Can @pdillinger's key segment filtering (https://github.com/facebook/rocksdb/blob/110ce5f4a392d02167cee3439160f83d2929a2c8/include/rocksdb/experimental.h#L64-L163, #12075) be used for this purpose?
oh interesting, I didn't know this exists, I'll take a closer look at how this works. Is this being used in production right now anywhere? Any gotchas?
So reading this:
To simplify satisfying some filtering requirements, the segments must encompass a complete key prefix (or the whole key) and segments cannot overlap.
Specifically, the segments cannot overlap part means this won't work for my use case (unless I'm misunderstanding). So to use the terminology being used here, given a key of the form <account_id>:<user_id>:<some dynamic value>, I would like to create two segments for filtering: <account_id> & <account_id>:<user_id> given that both segments share the <account_id> part, this means the two segments are "overlapping" and therefore are not allowed right now?
or.. actually maybe the whole point is to use the category concept? So I can have one category that contains two segments:
<account_id> & <user_id> and then I can do the filtering by "category" to satisfy queries like: select * from blah where account_id = 345 and user_id = 678 or I can do the filtering by "segment" (specifically the account_id segment) to satisfy queries like select * from blah where account_id = 123?
also per https://github.com/facebook/rocksdb/blob/v9.3.1/include/rocksdb/experimental.h#L334-L335 how does the filter that is being used here compare to bloom/ribbon perf wise, etc.. any benchmarks, etc..?
I think this is exactly what I need but would love more examples and I will likely wait until bloom/ribbon filters are supported
The API and functionality is not yet complete for the filtering you want, but the KeySegmentsExtractor API is intended to be complete.
Specifically, the segments cannot overlap part means this won't work for my use case (unless I'm misunderstanding)

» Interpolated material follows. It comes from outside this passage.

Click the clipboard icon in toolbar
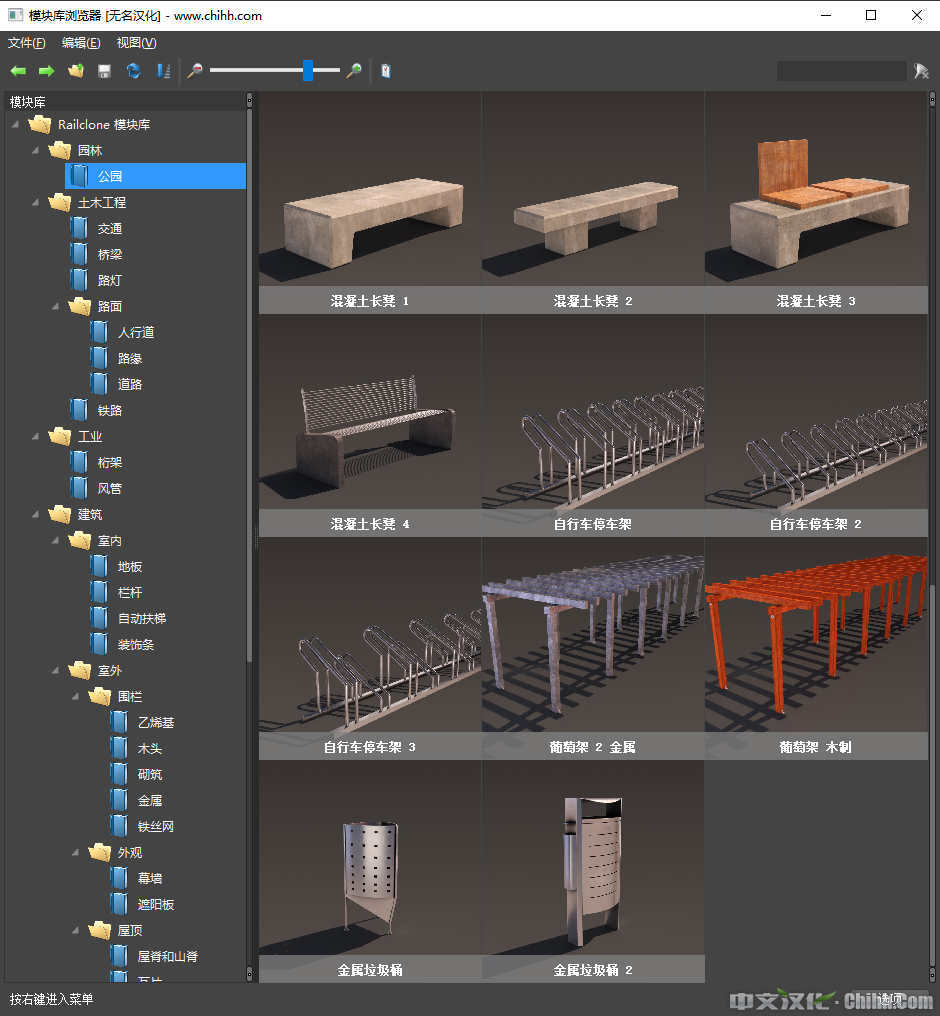The width and height of the screenshot is (940, 1016). pyautogui.click(x=386, y=71)
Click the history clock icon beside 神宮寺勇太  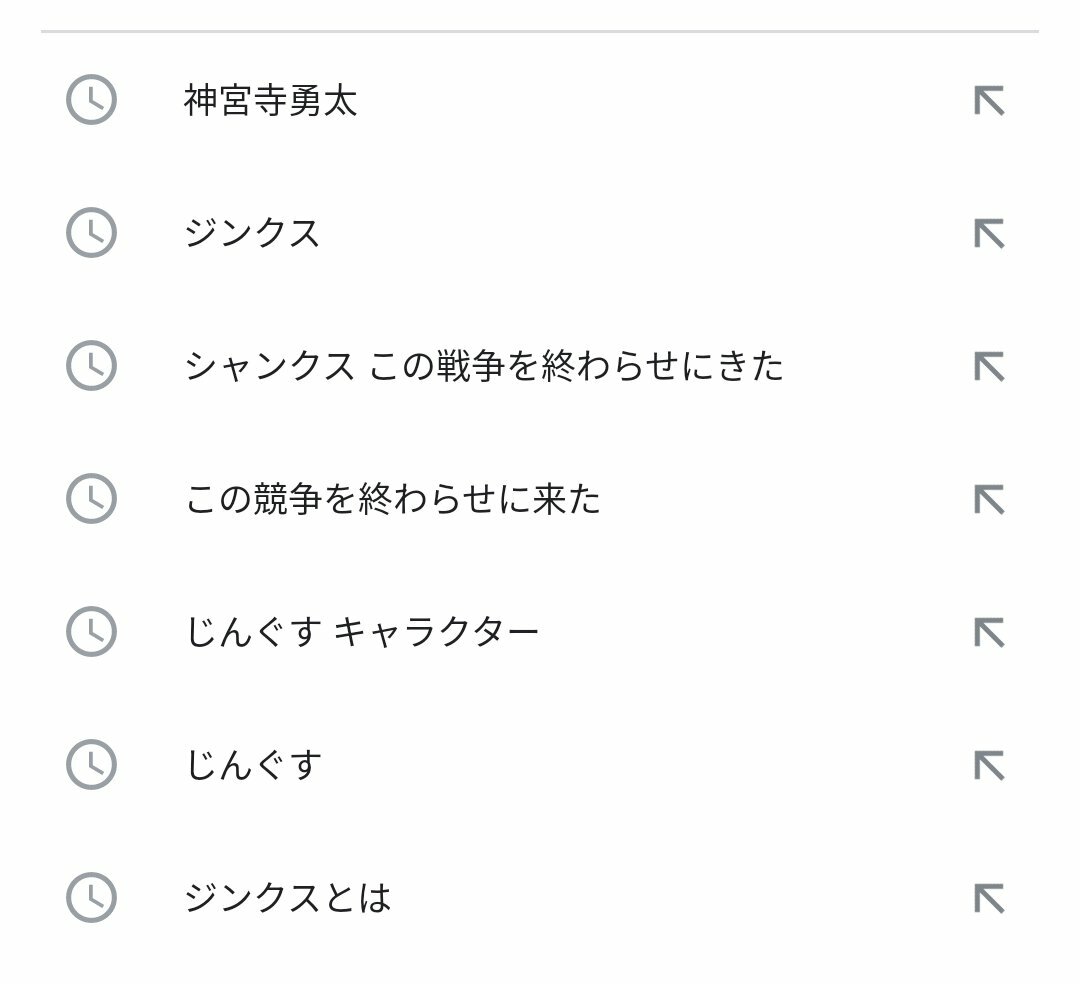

You want a segment for each field in your key. This should be stable regardless of your desired filtering strategy (except when you extend or replace your key schema). You want a Bloom/ribbon filter on SelectKeySegment(0) and a Bloom/ribbon filter on SelectKeySegmentRange(0,1). Creating Bloom/ribbon filters is not yet available in the API:
https://github.com/facebook/rocksdb/blob/9.2.fb/include/rocksdb/experimental.h#L334-L335
got it, thanks for confirming! It's great that what I'm looking for is being worked on. Is there an existing issue that tracks the rest of this work that I can track or should I just keep this issue open?
@pdillinger sorry, just wanted to confirm,, I might have made an incorrect assumption. Based on what you said: The API and functionality is not yet complete for the filtering you want,, Is it safe to assume the filtering I want is planned to be done or is this not something that is planned/being prioritized?
I am also very much interested in this feature as I have a similar use case.